Improved Predictive Maintenance  

Traditional maintenance strategies are often based on generic guidelines that do not account for the actual condition or usage of the equipment. In contrast, reactive maintenance only addresses equipment issues after they occur. Neither of these methods are ideal.  The advanced data analytics and real-time monitoring capabilities of control systems help plant management predict equipment failures before they occur, allowing businesses to avoid the high costs associated with unplanned downtime. The true value of predictive maintenance lies in its precision – repairs and part replacements are executed as needed. This approach can dramatically slash maintenance expenses over time. 

Predictive maintenance system infographic

According to a Deloitte study, predictive maintenance can reduce maintenance costs by 25%, breakdowns by 70%, and productivity by 25%. 

Recent Advancements in Control Systems 

Technological advancements continue to expand the capabilities of control systems in manufacturing. Some of the recent developments and real-world applications include:

  • Integration with the Internet of Things (IoT)—IoT refers to the vast network of physical devices that are connected to the Internet, collecting and sharing data. It’s about making everyday objects ‘smart’ by giving them the ability to send and receive data. For example, sensors placed on equipment can monitor vibration, temperature, and humidity levels in real-time. This data, when fed into control systems, enables precise adjustments to machine settings to prevent wear and tear, thus extending equipment lifespan.
  • Machine Learning and AI – In semiconductor manufacturing, AI and machine learning algorithms are crucial for quality control. These algorithms analyze images from high-resolution cameras to detect microscopic defects in silicon wafers during the fabrication process. 

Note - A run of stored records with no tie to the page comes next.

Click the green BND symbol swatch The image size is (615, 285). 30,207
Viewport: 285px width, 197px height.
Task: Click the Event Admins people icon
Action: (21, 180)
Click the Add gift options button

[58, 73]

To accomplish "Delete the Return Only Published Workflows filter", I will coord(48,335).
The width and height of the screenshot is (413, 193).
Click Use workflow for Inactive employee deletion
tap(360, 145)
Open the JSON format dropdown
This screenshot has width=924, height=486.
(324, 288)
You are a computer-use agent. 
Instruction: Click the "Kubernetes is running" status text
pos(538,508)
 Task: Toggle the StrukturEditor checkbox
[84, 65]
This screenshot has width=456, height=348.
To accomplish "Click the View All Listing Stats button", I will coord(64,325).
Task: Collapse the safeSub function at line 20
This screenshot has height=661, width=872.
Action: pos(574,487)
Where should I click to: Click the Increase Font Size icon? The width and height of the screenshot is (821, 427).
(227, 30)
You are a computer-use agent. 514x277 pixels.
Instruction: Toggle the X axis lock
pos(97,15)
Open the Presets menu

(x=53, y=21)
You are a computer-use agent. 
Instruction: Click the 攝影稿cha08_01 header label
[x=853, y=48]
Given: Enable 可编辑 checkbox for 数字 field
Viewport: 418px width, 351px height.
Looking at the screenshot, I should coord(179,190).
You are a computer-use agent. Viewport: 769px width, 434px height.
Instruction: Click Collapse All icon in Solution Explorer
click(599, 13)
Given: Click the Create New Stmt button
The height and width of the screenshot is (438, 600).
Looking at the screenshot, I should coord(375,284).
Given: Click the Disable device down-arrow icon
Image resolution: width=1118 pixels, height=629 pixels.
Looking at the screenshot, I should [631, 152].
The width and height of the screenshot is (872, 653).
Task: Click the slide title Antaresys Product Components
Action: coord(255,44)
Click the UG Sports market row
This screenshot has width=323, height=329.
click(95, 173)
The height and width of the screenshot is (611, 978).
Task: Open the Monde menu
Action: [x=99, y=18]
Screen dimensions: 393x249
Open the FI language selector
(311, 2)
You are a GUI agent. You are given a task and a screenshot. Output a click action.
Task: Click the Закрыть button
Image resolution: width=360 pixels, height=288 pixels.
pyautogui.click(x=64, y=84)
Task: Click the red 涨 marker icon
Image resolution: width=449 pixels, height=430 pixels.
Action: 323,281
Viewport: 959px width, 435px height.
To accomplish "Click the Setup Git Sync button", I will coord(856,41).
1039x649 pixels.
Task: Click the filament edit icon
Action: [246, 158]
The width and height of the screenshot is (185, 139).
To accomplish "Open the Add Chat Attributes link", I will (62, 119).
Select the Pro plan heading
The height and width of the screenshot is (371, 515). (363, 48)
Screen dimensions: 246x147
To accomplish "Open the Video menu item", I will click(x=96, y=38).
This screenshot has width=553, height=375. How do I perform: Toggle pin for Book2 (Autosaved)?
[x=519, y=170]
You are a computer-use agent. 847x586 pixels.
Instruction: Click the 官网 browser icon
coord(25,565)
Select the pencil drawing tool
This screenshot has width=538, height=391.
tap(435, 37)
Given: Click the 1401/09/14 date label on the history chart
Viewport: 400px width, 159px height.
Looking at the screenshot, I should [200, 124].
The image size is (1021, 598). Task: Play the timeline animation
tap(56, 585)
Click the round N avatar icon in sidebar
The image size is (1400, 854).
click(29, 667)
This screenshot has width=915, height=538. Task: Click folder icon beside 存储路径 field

Cyber-Physical Systems (CPS) –  CPS is a blend of physical machines and digital operations. These systems gather data from the physical environment using sensors, process this data with sophisticated software, and then use the insights to control the physical aspects of the system. For instance, in the realm of 3D printing, CPS continuously monitors and adjusts the printing process. This could mean altering the heat or speed based on the material’s properties or the complexity of the design.